There are also overtly racist people like retired NYPD Detective Harry Houck who argue that nothing bad would have happened during the stop had Sandra Bland dispensed with her “arrogant attitude” and simply been respectful to Officer Encinia.

They talk about how people (and they mean Black people) should simply shut up, treat the police officer with respect, and comply with all of his commands if they want to get through a stop without any problems (e.g., being arrested, assaulted, or killed). They shift the burden from the police, to not commit crimes, to the victim, to not question or talk back to police officers. Therein lies a problem that highlights our society’s failure to acknowledge its racist history, its racist present, its fixation on power and authority, and its failure to place civil liberties (the thing that many believe makes America great) above a cop’s expectation of being respected by the public.

But the Confederate flag waiving, bootlicking, cop apologizing, #PoliceLivesMatter crowd does make one point that is worth listening to–Black people sometimes should choose to comply instead of die. They get it right for the wrong reasons; they believe that Black people are inferior human beings, and that people in blue uniforms should be allowed to dispose of them if they don’t “act right.” But as most Black people will tell you, they’ve essentially been told the same thing by their parents, stemming from their parents’ desire to see their children survive to old age.

At the Peaceful Streets Project, we go into the streets to document interactions between the police and members of the public, and when we see police violating people’s rights, we challenge them. When they violate our rights, we challenge them. In the attached video, we challenged them quite vocally, with plenty of expletives, when they illegally detained and searched us for documenting their actions during a copwatch in the Rundberg region of Austin, TX. Compare and contrast our behavior to the so-called “arrogant” behavior that resulted in Sandra Bland being illegally arrested and assaulted.

Why did a Black man come up to us at the end of that incident and ask, “how the fuck do you talk to them goddam laws like that?” The answer is because he was amazed that we weren’t beaten and arrested for what we said to the police.

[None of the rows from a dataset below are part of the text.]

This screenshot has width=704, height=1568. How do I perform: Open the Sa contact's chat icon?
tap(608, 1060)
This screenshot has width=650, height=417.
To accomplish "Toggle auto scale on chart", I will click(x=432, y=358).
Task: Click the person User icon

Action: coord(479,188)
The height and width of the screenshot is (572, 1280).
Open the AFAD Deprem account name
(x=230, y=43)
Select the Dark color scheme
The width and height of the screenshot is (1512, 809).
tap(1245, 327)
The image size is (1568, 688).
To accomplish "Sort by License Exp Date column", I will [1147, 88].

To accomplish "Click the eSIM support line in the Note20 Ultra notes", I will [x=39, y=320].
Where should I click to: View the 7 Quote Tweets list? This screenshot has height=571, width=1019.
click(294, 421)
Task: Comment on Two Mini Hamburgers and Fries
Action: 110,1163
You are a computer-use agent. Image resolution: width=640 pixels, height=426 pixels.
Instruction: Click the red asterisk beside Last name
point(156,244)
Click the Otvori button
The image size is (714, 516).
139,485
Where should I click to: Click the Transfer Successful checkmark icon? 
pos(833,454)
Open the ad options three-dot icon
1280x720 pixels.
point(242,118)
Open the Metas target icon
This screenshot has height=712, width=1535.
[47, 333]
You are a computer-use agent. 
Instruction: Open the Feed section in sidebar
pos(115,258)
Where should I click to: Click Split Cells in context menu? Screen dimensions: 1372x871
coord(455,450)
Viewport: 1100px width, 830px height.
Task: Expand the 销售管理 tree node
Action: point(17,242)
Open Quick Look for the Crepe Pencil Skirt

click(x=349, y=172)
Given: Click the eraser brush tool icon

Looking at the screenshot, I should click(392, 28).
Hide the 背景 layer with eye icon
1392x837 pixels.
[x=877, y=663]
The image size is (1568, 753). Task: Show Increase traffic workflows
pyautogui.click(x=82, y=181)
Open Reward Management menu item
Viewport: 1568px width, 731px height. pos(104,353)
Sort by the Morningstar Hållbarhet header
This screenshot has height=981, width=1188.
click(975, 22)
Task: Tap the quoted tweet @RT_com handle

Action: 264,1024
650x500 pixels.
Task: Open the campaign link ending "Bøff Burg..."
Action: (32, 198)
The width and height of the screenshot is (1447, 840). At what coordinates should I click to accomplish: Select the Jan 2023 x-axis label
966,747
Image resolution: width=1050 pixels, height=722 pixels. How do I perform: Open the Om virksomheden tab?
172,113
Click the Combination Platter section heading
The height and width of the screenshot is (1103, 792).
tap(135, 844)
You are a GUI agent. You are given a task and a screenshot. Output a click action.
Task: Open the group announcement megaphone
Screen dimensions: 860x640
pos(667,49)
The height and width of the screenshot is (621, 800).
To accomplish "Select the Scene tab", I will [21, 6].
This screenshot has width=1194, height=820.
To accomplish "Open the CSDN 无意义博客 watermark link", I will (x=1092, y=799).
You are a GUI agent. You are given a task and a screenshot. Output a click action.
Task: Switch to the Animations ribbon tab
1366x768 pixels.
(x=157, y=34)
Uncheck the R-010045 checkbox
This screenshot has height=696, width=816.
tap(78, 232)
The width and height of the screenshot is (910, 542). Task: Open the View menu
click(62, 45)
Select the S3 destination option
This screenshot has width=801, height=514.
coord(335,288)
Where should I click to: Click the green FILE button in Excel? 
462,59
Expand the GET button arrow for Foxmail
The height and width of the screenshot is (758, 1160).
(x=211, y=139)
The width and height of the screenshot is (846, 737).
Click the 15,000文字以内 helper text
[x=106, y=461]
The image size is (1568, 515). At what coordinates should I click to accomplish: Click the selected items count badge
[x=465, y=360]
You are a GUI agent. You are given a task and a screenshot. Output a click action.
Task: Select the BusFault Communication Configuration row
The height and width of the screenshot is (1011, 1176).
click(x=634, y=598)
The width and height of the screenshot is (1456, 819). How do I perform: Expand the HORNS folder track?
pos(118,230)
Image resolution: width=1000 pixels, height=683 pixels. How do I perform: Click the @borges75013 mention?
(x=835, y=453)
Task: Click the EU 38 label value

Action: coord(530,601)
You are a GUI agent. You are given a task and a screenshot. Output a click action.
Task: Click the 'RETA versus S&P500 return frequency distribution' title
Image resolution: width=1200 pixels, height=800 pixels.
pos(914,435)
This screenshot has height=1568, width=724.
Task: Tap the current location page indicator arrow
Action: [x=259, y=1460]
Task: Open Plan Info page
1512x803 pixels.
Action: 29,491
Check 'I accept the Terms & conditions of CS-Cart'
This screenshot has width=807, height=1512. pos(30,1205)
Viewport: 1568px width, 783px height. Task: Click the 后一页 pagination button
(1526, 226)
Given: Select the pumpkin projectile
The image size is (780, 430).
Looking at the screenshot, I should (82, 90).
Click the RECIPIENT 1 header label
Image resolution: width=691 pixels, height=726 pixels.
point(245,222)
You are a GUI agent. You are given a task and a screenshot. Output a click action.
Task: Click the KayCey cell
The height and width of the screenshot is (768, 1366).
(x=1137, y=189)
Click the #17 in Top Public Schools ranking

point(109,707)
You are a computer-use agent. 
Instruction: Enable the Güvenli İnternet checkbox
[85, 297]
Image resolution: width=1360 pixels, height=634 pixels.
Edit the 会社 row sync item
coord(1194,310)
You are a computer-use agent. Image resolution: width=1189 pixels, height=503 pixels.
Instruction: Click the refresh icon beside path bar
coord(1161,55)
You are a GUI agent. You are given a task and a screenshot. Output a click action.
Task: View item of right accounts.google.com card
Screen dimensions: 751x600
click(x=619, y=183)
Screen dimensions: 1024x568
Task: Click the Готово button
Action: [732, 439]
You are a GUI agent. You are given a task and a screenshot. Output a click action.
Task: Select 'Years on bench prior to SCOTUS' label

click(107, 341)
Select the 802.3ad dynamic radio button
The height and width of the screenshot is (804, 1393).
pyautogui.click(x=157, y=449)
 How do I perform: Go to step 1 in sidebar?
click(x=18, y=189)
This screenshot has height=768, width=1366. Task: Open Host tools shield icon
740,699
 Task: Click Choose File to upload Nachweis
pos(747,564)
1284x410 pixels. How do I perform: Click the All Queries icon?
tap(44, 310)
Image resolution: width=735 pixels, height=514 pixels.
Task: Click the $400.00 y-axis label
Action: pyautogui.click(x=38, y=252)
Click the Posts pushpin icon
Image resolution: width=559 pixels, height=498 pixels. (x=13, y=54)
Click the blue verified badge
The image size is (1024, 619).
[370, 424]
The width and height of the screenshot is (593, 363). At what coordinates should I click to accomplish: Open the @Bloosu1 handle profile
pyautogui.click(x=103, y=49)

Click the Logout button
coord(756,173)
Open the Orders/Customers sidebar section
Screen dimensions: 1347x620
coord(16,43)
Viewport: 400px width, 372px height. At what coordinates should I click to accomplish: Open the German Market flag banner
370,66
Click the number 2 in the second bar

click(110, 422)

Not everyone has the same ability to stand up for their rights or the rights of others. If you are homeless or extremely poor, you are less likely to be able to stand up for your rights without being abused, arrested, or killed. If you are mentally ill, you are less likely to be able to stand up for your rights without being abused, arrested, or killed. If you are Latino or Arab, you are less likely to be able to stand up for your rights without being abused, arrested, or killed. And if you are Black, you are less likely to be able to stand up for your rights without being abused, arrested, or killed. Sandra Bland is just one of tens of thousands of examples of that unfair and unfortunate reality.

It is for the aforementioned reasons that cops should NOT be respected by society. That they are so eager to use violence and commit crimes against people means that they are not productive members of society who deserve our respect. That they are even more likely to use violence and commit crimes against the most disadvantaged members of society means that they are bullies on top of being non-productive members of society. But just because they shouldn’t be respected doesn’t mean they shouldn’t be feared. When we stand up to the police, we fear for our lives and liberty. We understand that we are often dealing with violent thugs who have no qualms about committing crimes against us. But we also acknowledge that we have strength in numbers, we have cameras rolling, and most of us aren’t Black, Latino, Arab, homeless, extremely poor, or mentally ill. We are far more likely to survive a police encounter than Sandra Bland or someone who looks like her. That is privilege, and we will use our privilege to push back against police.